Mit dem Rezept anfangen
Für die ersten Pizzen im Haushaltsbackofen ist ein Weizenmehl Type 550 ein brauchbarer Ausgangspunkt. Ein als Pizzamehl angebotenes Mehl kann ebenfalls passen. Entscheidend ist, ob es zur Wassermenge und zur geplanten Reifezeit deines Rezepts passt.
„00“ bezeichnet eine italienische Mehltype. Die Zahl sagt allein weder, wie viel Wasser das Mehl aufnehmen kann, noch wie lange der Teig reifen sollte. Auch zwei 00-Mehle können sich beim Kneten deutlich unterscheiden.

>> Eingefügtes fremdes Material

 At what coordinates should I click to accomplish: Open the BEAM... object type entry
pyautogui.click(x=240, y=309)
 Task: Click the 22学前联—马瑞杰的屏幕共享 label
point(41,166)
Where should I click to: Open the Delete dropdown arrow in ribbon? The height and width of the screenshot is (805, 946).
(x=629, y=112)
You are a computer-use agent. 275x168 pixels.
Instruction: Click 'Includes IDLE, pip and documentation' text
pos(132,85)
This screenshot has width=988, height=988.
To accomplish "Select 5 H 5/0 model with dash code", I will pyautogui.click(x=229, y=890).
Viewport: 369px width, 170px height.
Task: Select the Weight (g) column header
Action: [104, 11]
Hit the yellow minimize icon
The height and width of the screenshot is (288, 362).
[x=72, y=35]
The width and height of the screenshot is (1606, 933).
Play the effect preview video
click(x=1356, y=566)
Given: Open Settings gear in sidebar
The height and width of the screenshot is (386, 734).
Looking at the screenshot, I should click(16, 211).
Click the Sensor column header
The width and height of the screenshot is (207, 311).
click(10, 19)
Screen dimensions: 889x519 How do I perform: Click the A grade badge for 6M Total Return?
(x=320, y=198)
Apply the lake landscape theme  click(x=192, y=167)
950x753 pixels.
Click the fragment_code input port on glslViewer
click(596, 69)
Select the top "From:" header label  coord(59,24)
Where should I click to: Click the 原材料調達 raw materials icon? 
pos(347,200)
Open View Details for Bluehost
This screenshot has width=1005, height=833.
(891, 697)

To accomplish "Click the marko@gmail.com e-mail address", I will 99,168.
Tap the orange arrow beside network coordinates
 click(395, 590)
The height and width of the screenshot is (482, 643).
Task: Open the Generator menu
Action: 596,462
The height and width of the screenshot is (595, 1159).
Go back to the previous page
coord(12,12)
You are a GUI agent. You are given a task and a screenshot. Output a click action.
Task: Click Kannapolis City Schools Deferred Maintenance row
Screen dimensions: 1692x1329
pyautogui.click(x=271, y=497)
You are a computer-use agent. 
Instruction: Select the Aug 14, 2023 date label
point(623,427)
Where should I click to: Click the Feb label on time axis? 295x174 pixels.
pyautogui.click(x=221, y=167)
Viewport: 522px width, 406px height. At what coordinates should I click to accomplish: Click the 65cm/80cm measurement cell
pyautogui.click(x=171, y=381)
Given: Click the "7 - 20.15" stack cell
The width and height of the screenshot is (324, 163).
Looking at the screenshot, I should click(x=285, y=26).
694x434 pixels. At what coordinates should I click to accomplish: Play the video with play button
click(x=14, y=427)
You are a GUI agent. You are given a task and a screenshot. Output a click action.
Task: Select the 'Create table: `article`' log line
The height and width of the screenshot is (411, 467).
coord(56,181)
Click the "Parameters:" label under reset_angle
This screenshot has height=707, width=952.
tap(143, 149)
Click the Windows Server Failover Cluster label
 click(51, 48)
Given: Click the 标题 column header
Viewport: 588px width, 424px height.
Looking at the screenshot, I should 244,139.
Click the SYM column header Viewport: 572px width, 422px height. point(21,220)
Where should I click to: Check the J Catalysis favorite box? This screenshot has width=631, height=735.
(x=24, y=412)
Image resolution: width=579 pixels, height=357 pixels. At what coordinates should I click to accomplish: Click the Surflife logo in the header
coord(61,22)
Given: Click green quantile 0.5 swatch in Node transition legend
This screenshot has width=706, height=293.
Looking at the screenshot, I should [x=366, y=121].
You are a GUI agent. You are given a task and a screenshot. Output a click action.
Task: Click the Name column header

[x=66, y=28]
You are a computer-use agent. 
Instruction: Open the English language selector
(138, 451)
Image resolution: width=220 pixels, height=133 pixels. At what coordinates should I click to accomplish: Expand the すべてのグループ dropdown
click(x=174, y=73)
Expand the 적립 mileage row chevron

Protein hilft bei der Orientierung
Glutenbildende Proteine tragen dazu bei, dass Weizenteig dehnbar wird und Gas halten kann. Der Proteingehalt auf der Packung bietet eine erste Orientierung; er beschreibt aber nicht die gesamte Backleistung. Für längere Teigführungen sind die Anwendungshinweise des Herstellers besonders nützlich.
Ein angegebener W-Wert beschreibt die Mehlstärke unter standardisierten Messbedingungen. Ein höherer Wert ist nicht automatisch besser: Ein sehr starkes Mehl kann bei kurzer Führung unnötig zäh wirken.
Wasser schrittweise anpassen
Beginne mit der Wassermenge eines passenden Rezepts. Bleibt der Teig sehr klebrig und verliert jede Form, erhöhe die Hydration beim nächsten Ansatz nicht weiter. Bei einem Mehlwechsel zunächst die übrigen Mengen beibehalten. So erkennst du, ob tatsächlich das Mehl den Unterschied macht.
Für Vollkornanteile gelten andere Bedingungen: Kleie und Schalenbestandteile verändern Wasseraufnahme und Struktur. Ersetze deshalb zum Einstieg nur einen Teil des Mehls und arbeite dich von dort weiter.